Intervention de Didier Paris

Réunion du jeudi 28 mai 2020 à 11h00
Commission d'enquête sur les obstacles à l'indépendance du pouvoir judiciaire

Photo issue du site de l'Assemblée nationale ou de WikipediaDidier Paris, rapporteur :

Ce débat est passionnant, mais un peu étrange, car il est presque à front renversé. Nous sommes nombreux au Parlement, et depuis longtemps, à souhaiter une suppression pure et simple de la Cour de justice de la République, tout en gardant une forme de filtre pour éviter que le monde politique soit totalement paralysé.

Vous avez présenté la situation d'une manière très pédagogique, ce qui est très utile car cette audition est filmée : cela permettra à nos concitoyens de mieux comprendre la nature et le positionnement de la Cour de justice, qui fait l'objet de nombreux fantasmes. Elle se trouve à la jonction entre le politique, la logique de la chose publique et l'égalitarisme.

Vous n'avez pas caché vos critiques envers votre propre institution – ce n'est pas toujours ce que nous observons lors de nos auditions –, ce qui vous a conduits à évoquer des pistes d'évolution.

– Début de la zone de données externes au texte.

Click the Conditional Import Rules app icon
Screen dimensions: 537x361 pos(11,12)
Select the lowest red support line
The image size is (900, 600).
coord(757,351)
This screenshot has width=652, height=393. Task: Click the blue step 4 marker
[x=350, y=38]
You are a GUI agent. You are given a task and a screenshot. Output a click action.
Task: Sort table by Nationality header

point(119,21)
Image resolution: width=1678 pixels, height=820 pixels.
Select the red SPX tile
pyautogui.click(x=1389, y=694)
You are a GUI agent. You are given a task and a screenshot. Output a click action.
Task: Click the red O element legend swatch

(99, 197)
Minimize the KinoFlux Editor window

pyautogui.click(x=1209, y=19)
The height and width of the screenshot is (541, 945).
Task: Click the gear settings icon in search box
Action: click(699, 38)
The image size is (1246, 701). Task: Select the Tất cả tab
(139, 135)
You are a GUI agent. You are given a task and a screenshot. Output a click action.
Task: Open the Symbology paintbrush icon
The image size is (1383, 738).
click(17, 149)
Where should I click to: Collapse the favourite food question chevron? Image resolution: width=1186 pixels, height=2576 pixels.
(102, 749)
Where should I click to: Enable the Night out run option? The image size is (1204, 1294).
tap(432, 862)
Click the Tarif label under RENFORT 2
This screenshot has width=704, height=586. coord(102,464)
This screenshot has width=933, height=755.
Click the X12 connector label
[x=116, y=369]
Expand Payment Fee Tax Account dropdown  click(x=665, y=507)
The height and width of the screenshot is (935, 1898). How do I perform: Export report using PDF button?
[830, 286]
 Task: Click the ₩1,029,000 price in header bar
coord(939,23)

Je retiens que le reproche de lenteur mérite d'être nuancé. L'affaire Karachi remonte à 1995, mais la Cour n'est pas saisie depuis cette date, et on a vu récemment, dans l'affaire Urvoas, que sa lenteur pouvait être toute relative. Un délai trop important entre la commission des faits et la phase de jugement peut néanmoins susciter des soupçons dans l'opinion publique, prompte à imaginer qu'il pourrait y avoir un loup quelque part.

La problématique des recours et des appels est essentielle. Même s'il s'agit d'une juridiction d'exception, il n'y a guère de raisons d'affaiblir les droits de la défense ou la mise en œuvre de l'action publique.

L'impossibilité de se constituer partie civile et de déclencher l'action publique par cette voie, centrale dans notre droit, pose également question.

Merci d'avoir donné des éléments chiffrés. Avez-vous le sentiment, monsieur Pers – mais vous n'êtes pas tenu de répondre à cette question –, que la commission des requêtes a rejeté des demandes qu'il aurait mieux valu accepter ou qui sont ensuite revenues ?

Vous n'avez pas évoqué les médias et le regard public. Souhaitez-vous vous exprimer sur ce point ?

Vous avez en partie rectifié une de vos assertions à propos de l'indépendance des magistrats, madame Drai. Je crois que vous pourriez apporter quelques explications complémentaires. Notre commission d'enquête concerne précisément la question de l'indépendance que vous avez évoquée.

Nous venons d'étendre l'expérimentation relative aux cours criminelles départementales. Pourrait-on suivre la même logique s'agissant des ministres, c'est-à-dire faire une distinction selon la gravité des infractions ? J'ajoute qu'il existe des cours d'assises spéciales, notamment pour les affaires de terrorisme. Diverses possibilités existent en fonction du type de l'infraction et du quantum de la peine encourue.

J'ai siégé à la Cour de justice de la République, sous la présidence de M. Parlos, ce qui a été une expérience passionnante pour moi, qui suis à l'origine un magistrat de l'ordre judiciaire. J'ai été frappé par le poids du politique dans le jugement.

L'affaire Karachi, si elle arrive devant la Cour, risque de poser une vraie difficulté pour les parlementaires qui en sont membres. Nous avons passé une semaine sur l'affaire Urvoas, alors qu'un dossier de cette nature aurait pris beaucoup moins de temps en correctionnelle. L'affaire Karachi, qui est d'une complexité extrême, pourrait prendre des mois. J'aurais beaucoup de mal, personnellement, à assurer une présence constante à moins d'abandonner complètement mon action parlementaire.

Enfin, je voudrais saluer la mémoire de Claude Goasguen, décédé ce matin des suites du covid-19.